Adiponectin increases AMPK activation in response to insulin in skeletal muscle.
Because adiponectin can increase AMPK activity (25), we assessed whether adiponectin overexpression alters AMPK activity by measuring phospho-AMPK (Thr172) and total AMPK protein in skeletal muscle and liver samples obtained at the end of the clamp studies from normal diet−fed rats. As illustrated in Fig. 4, AMPK phosphorylation was increased by 58% (P < 0.05) in Adv-Adipo skeletal muscle compared with in control animals, whereas total AMPK protein content remained unchanged. In contrast, AMPK phosphorylation and protein content were unchanged in liver. These data are consistent with the results from euglycemic-hyperinsulinemic clamp experiments demonstrating that skeletal muscle is a target tissue of adiponectin.
Oligomeric distribution of plasma adiponectin in Adv-Adipo and Adv-LacZ rats.
To further understand the effects of overexpressed adiponectin, we measured the oligomeric distribution of circulating adiponectin in the Adv-Adipo animals.

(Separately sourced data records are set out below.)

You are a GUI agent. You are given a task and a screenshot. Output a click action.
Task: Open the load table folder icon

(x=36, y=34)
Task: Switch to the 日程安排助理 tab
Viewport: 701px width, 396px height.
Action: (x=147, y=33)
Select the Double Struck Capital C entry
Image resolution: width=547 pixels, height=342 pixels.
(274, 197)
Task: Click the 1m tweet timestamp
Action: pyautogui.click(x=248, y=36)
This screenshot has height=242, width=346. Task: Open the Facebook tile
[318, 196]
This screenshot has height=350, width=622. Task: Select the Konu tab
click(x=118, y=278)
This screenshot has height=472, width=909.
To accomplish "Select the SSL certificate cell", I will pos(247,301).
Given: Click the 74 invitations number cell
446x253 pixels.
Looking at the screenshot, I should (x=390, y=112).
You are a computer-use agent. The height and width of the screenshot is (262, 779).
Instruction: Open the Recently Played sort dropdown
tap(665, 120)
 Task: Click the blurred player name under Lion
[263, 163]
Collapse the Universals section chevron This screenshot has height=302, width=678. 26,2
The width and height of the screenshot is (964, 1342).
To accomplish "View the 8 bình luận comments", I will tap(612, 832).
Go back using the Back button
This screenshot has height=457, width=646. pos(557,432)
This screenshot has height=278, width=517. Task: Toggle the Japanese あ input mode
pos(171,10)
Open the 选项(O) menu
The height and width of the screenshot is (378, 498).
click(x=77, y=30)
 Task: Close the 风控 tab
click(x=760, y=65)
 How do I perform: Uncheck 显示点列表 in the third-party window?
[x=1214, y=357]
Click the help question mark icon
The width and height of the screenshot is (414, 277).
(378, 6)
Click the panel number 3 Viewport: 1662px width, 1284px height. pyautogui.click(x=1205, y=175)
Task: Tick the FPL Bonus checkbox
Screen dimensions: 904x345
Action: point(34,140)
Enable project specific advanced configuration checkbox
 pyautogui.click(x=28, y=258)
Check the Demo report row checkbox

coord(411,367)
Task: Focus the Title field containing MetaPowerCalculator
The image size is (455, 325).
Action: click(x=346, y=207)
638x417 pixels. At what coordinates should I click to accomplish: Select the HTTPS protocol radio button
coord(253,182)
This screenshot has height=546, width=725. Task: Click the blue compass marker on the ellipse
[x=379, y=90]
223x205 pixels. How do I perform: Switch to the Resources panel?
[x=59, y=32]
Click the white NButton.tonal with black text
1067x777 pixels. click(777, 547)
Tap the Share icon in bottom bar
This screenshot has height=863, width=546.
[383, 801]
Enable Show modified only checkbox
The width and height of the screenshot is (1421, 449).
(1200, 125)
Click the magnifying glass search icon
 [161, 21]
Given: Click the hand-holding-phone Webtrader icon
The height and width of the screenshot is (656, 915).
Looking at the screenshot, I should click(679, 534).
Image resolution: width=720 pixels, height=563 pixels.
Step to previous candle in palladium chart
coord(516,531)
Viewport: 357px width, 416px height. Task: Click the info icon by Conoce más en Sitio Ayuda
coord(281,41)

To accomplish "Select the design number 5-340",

Adiponectin forms LMW and HMW complexes consisting of 6 or 12–18 subunits, as assessed by gel filtration or velocity gradient studies; these species are thought to possess differing and possibly tissue-specific biological activities (20,21). To determine the nature of the oligomers formed by adenovirus-encoded adiponectin in normal diet−fed Adv-Adipo rats, serum and intrahepatic HMW and LMW adiponectin content was quantified in velocity sedimentation experiments using sucrose step gradients, ultracentrifugation, and immunoblotting (see research design and methods). As illustrated in Fig. 5A, adiponectin protein produced from Adv-Adipo in hepatocytes circulates in the form of HMW as well as LMW oligomers, as in the case of adipocyte-derived adiponectin (19). No mouse adiponectin was detected in Adv-LacZ control rats. Quantification of HMW/total adiponectin revealed that ∼27% of adiponectin of hepatic origin circulated as HMW complexes in low-dosage Adv-Adipo animals (Fig. 5B), a level that is comparable with the proportion of adipocyte-derived HMW adiponectin in rodents and humans (19,20). This distribution was dosage dependent, as ∼41% of adiponectin from the liver circulated as HMW forms in high-dosage Adv-Adipo animals. Measurement of the intrahepatic adiponectin oligomer content indicated that ∼29% of intracellular adiponectin was in the HMW form (Fig. 5B).
AdipoR1 and AdipoR2 mRNAs are more abundant in rat skeletal muscle than in liver.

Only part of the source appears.